The First Department has reinstated a racial discrimination lawsuit against the City of New York and a police department supervisor based on explicit and implicit racial comments made by the supervisor in the context of the plaintiff's employment.
The case is Taylor v. The City of New York, issued on May 19. Plaintiff is a Black man who worked for the NYPD. He sues under the New York City Human Rights Law, which the City Council intended to reach further than federal law, deemed insufficiently protective of plaintiffs' rights when the City HRL was amended in 2006. This ruling is far-reaching and provides some interesting holdings that plaintiff-side attorneys will embrace.
First, the supervisor, Toczek, made numerous comments disparaging Black NFL football players, including Colin Kaepernick, who engaged in public racial justice protests. When plaintiff told Toczek that these football players had a constitutional right to protest, Toczek said, "it's my right . . . if I want to like Black people." I am sure the NYPD claimed this comment was too vague to support a discrimination case, but the jury may find that Toczek was disparaging Black Americans. He also shared articles about Black NFL players committing crimes and described them as "perps." Toczek's comments lead the First Department to find that plaintiff suffered discrimination based on his race, as the lawsuit asserts this supervisor's subsequent actions against plaintiff were racially motivated. As the First Department says, Toczek's comment to plaintiff about his right whether to like Black people was facially discriminatory, "and is alone sufficient to defeat summary judgment." Under City HRL parlance, this was not an insubstantial comment or a "petty slight or trivial inconvenience."

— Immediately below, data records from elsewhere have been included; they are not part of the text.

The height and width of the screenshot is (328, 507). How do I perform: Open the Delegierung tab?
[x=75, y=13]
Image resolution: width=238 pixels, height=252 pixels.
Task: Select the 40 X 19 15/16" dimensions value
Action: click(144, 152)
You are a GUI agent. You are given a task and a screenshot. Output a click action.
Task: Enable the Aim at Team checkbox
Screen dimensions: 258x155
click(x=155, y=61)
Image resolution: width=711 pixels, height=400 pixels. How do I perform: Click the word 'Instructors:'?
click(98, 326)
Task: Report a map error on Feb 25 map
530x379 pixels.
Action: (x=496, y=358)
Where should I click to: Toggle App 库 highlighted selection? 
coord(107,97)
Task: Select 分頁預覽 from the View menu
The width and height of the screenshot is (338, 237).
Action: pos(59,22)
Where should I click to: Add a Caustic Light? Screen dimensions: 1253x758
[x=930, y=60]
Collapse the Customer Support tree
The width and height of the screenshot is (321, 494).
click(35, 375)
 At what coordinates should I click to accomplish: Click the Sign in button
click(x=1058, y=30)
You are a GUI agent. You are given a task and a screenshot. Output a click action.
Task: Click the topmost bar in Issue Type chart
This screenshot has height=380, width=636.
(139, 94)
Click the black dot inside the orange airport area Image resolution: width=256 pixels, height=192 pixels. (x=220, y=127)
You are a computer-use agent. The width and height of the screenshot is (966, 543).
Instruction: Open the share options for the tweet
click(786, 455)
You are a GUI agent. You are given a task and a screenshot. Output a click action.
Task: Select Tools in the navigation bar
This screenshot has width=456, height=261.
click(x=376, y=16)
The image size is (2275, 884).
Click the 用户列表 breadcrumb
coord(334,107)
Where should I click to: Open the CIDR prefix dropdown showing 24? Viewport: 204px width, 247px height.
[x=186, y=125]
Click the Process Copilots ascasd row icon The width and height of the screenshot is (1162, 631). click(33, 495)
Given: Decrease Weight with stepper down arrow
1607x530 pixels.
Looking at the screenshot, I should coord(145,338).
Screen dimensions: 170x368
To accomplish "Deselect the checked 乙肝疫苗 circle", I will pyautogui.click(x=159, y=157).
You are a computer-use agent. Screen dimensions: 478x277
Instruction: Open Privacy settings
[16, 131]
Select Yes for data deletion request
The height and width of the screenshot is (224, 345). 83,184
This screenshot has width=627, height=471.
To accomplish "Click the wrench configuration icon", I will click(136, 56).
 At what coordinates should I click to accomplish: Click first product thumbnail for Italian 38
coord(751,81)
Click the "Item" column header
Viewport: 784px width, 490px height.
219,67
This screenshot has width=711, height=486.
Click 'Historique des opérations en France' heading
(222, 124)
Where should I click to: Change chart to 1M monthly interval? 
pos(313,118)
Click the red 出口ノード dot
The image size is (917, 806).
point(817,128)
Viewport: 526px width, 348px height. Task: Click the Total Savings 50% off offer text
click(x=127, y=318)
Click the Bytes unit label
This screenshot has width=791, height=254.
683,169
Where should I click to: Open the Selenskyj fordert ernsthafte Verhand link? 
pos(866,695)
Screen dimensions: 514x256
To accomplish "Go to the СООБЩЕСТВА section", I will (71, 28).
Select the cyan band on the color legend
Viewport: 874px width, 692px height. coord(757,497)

That brings us to an incident where Toczek had plaintiff accompany him to apprehend an arrestee who had previously assaulted police officers. Toczek told plaintiff, who is 6'7" and 260 pounds, that the arrestee will take one look at plaintiff and decline to fight, stating, "look how big you are." Plaintiff next suffered a serious physical injury in accompanying Toczek. Plaintiff sufficiently asserts a discrimination claim arising from this episode because "[a] reasonable juror could interpret Toczek's statements commending on plaintiff's physical appearance -- as compared with more slight white coworkers who were injured by the arrestee -- could have been racially-motivated and "communicated a decision-maker's explicit bias," and not a mere stray remark which would be nonactionable under the City HRL.
Moreover, "a reasonable juror could interpret Toczek's assertion that plaintiff's appearance, including his size, would deter violence from the arrestee, as an attempt to invoke the 'classic and common racist trope that Black men are inherently threatening or dangerous.'" The jury has to determine whether this was "coded racial language" or a permissible reference to plaintiff's size. That holding cites to a non-employment case, Matter of Putorti, in which a Justice of the Peace was disciplined for making a similar comment to a litigant who came before him. In that case, the New York Court of Appeals in turn cited to a law review article that addressed racial stereotypes, That makes this case the first employment discrimination case, to my knowledge, advancing this holding about racial stereotypes in the workplace through comments about the plaintiff's physical appearance.